Once this desire to defend surfaced in my consciousness, I started to see it in everything I did. Over the next few years I found myself pulling close parts of my parent’s culture, like someone collecting the contents of a spilled bag on a crowded street. I did it in a rush to reconcile who I am. I ate more levantine food, I switched from espresso to ‘Ahwe, I spoke more Arabic each day. It was as though I was proving to myself that I am who my papers say I am, justifying the obstacles they represented. I further began to see this urge to defend in every decision my parents had made raising me. Choosing my name, selecting my schools: everything was an ingredient they carefully picked, prepared, and dropped into a cauldron. Everything a defense against eradication, a resistance to self-erasure. To prove we are who we are.

“Make the body out of a glass vessel.”

A body that is hollow, see-through. Not invisible, but almost.
Out of glass, A material of multiple states, often in constant movement, hot and glowing and flowing, but here: still, cold, a container to contain, not to move.

I was twenty-three when I applied for my first travel visa, and when I realized it was my body’s agency I’ve been trying to defend. A body that isn’t, actually, hollow, not see-through. Stateless, yet always of multiple states, always in constant movement. Not hollow, not still, not invisible.


1. Semolina-based, date-stuffed holiday cookies.
2. Open-faced baked breakfast pastries.
3. Coffee, as pronounced in a Levantine dialect.
4. Mukhayyam: Camp

C is for Celestial

As it appears in E11, a publication by The Center for Architectural Discourse.

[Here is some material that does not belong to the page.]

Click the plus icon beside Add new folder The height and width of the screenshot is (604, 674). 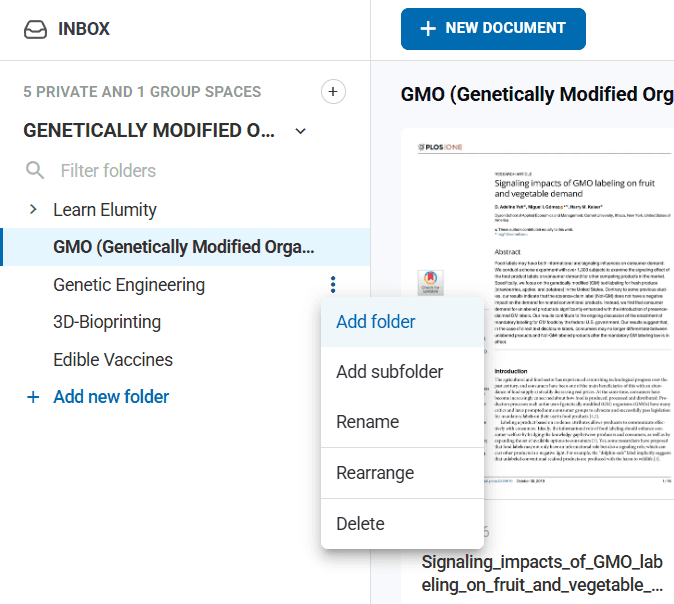[33, 397]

Like a stretch of dark, infinite skin, the sky above is smooth and unblemished. You speed underneath that uniform black blue, through a bright blur of streetlights, a ribbon winding up and around, through cities of white and orange flecks; tapestries of attainable, terrestrial constellations.

On this intertwining ribbon, you drive, taking its loops a little too fast, eyes forward and never up, because the universe is far and invisible, and the only galaxies that matter are here, on the ground, with you.

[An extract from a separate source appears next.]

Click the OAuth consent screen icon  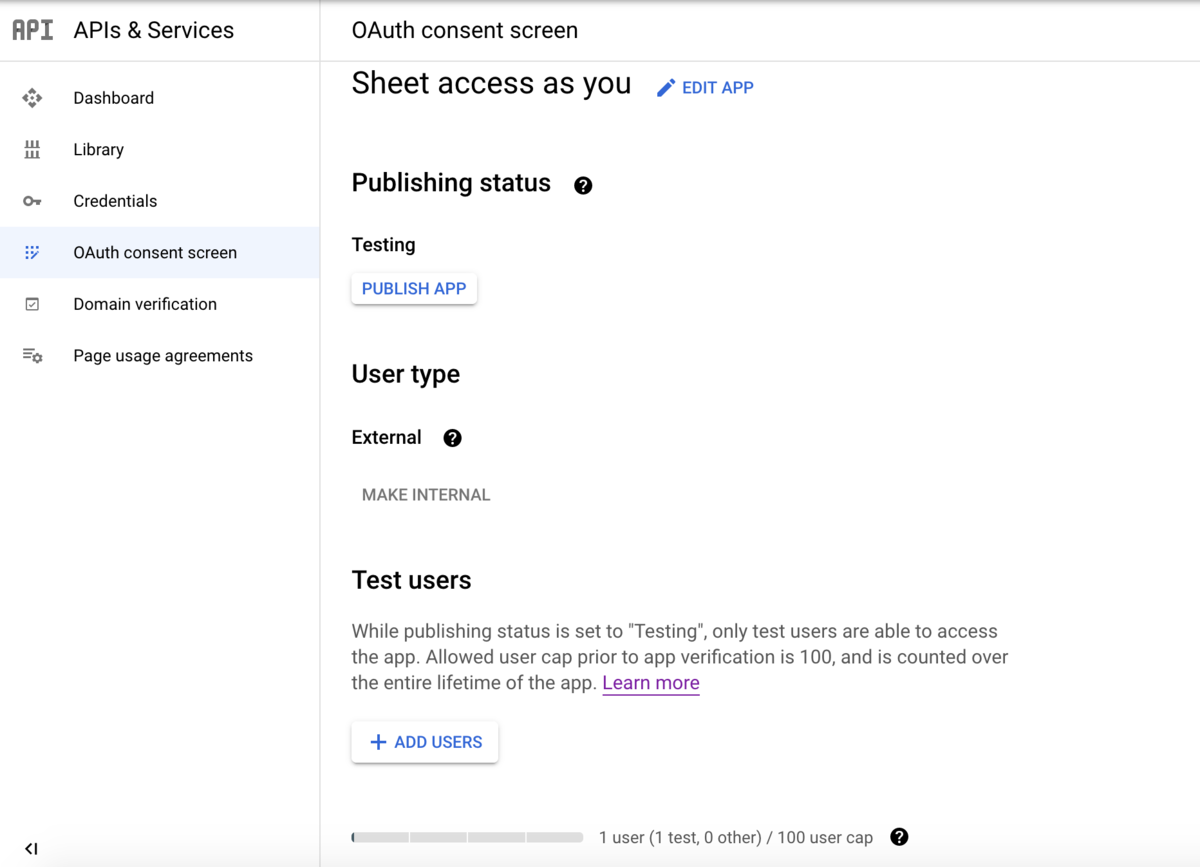pyautogui.click(x=32, y=253)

You drive, but sometimes the rush of the wind against the metal of the car is so loud. Sometimes, when the lampposts are passing by too fast to count, when you can’t connect the stars anymore and the constellations have stopped making sense– sometimes you slow down.

Sometimes, you stop.

Moments of stillness are rare in this constantly gushing stream of movement, but they exist. Sometimes they are mountainous; big bulking blocks of rocks, demanding a quiet as heavy as they.

Sometimes they are fleeting, those moments. A quiet song on the radio, a soft drizzle on your windshield. A phone-call, a cigarette.

And sometimes–

Sometimes they are transcendent.

They pull you up, and you realise you’ve cramped your neck looking forward for so long. Look up! Look away from your earthy stars, look at the sky; a million suns like summer freckles, a thousand galaxies, pink and blue, like bruised cheekbones.

They take you outside. They take you outside of yourself, outside of themselves. You and they are sharp corners pointing up, cutting edges turning away. You are only waiting, here at those monuments in those monumental moments. Everything is only waiting. Everything is just here until take off.